Tracy Lavon "Ace" Sanders (born November 11, 1991) is an American former professional football player who was a wide receiver in the National Football League (NFL). He was selected by the Jacksonville Jaguars in the fourth round of the 2013 NFL draft. He played college football for the South Carolina Gamecocks.

==Early life==
Sanders was born in Palmetto, Florida. He played high school football for Manatee High School in Bradenton. He is the son of former Florida State Seminoles cornerback Tracy Sanders.

In addition to football, Sanders also ran track and field. He placed second in the 100 meters at the 2010 FHSAA 3A District 11 Championships, setting a career-best time of 10.98 seconds. He also competed in the long jump, he had a career-best jump of 6.95 meters.

==College career==
Sanders received an athletic scholarship to attend the University of South Carolina, where he played for coach Steve Spurrier's South Carolina Gamecocks football team from 2010 to 2012. As a junior in 2012, he was a first-team All-Southeastern Conference (SEC) selection as a kick returner, and was named SEC Special Teams Player of the Year. In the 2013 Outback Bowl against the Michigan Wolverines, he caught a career-best nine passes for 92 yards and two touchdowns, scored on a 63-yard punt return, and was named the game's most valuable player (MVP).

==Professional career==

The Jacksonville Jaguars chose Sanders in the fourth round, with the 101st overall pick, of the 2013 NFL draft. He registered his first career reception in Week 1 against the Kansas City Chiefs. His first career punt return came in Week 4 against the Indianapolis Colts.

On December 5, 2013, in a Thursday Night Football game against the Houston Texans, Sanders threw a 21-yard touchdown pass to running back Jordan Todman on a trick screen play. The Jaguars went on to win the game, 27–20. On December 15, he scored his first touchdown reception against the Buffalo Bills.

Sanders finished his rookie season with 484 receiving yards on 51 catches with one touchdown, one pass for 21 yards and a touchdown, three kick returns for 140 yards, 25 for 140 yards on punt returns (with 16 fair catches) all in 15 out of the 16 regular season games.

Sanders was suspended for the first four games of the 2014 season for violating the NFL's substance abuse policy. He was re-activated on October 4, 2014, ahead of the Jaguars' Week 5 matchup against the Pittsburgh Steelers.

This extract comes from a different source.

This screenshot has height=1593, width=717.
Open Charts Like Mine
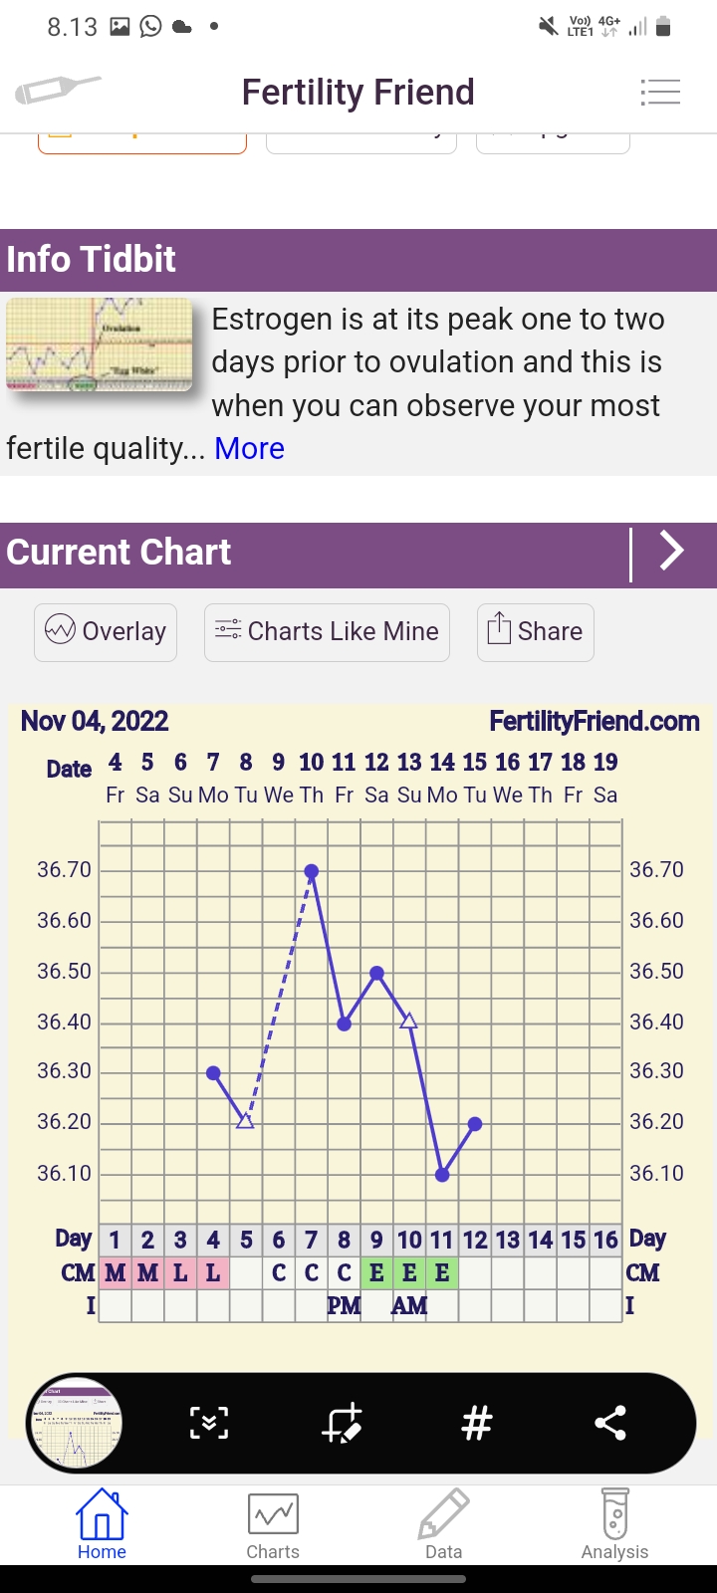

Overall, he had six receptions for 55 yards in the 2014 season.

On July 17, 2015, Sanders was waived by the Jaguars.

Pre-draft measurables
| Height | Weight | Arm length | Hand span | 40-yard dash | 10-yard split | 20-yard split | 20-yard shuttle | Three-cone drill | Vertical jump | Broad jump | Bench press |
| 5 ft 7 in (1.70 m) | 173 lb (78 kg) | 29+1⁄2 in (0.75 m) | 8+7⁄8 in (0.23 m) | 4.55 s | 1.51 s | 2.65 s | 4.37 s | 6.81 s | 32 in (0.81 m) | 9 ft 9 in (2.97 m) | 7 reps |
All values from NFL Combine/South Carolina Pro Day.